--- ASSIGNMENT ---
In the lines starting at the one containing "Identify the location" and ending at the one containing "(924, 378).", change "screenshot" to "image" and give those lines back with nothing else altered. Leave the pictures out.

--- RECORDS FOR THIS TASK ---

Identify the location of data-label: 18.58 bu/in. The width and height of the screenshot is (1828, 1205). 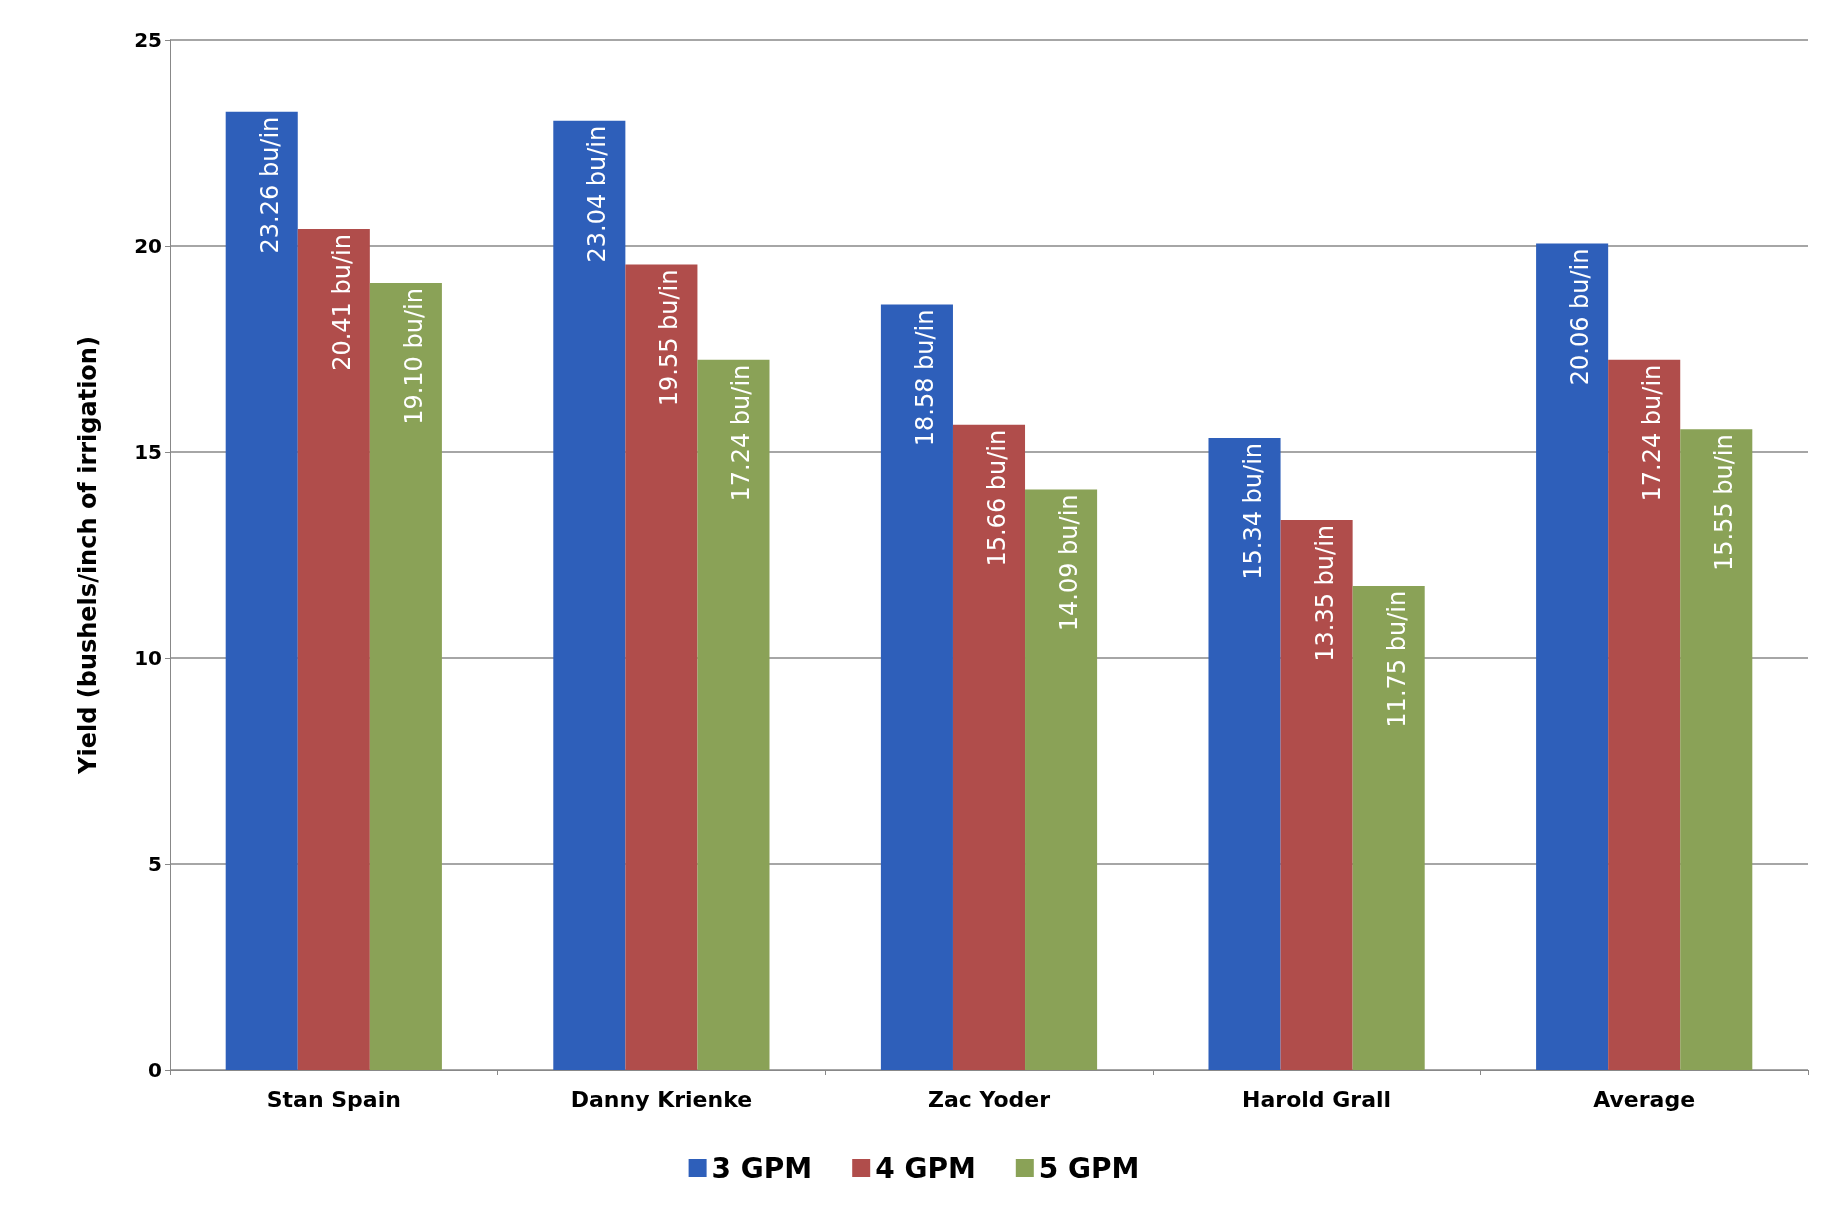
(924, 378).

---

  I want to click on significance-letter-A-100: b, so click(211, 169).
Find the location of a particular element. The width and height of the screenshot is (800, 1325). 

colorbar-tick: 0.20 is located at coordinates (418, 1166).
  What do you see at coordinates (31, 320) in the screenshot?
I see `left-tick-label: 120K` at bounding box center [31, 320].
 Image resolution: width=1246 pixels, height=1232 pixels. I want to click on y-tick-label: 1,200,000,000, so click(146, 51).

--- ANSWER SECTION ---
Identify the location of data-label: 18.58 bu/in. The width and height of the image is (1828, 1205). 
(924, 378).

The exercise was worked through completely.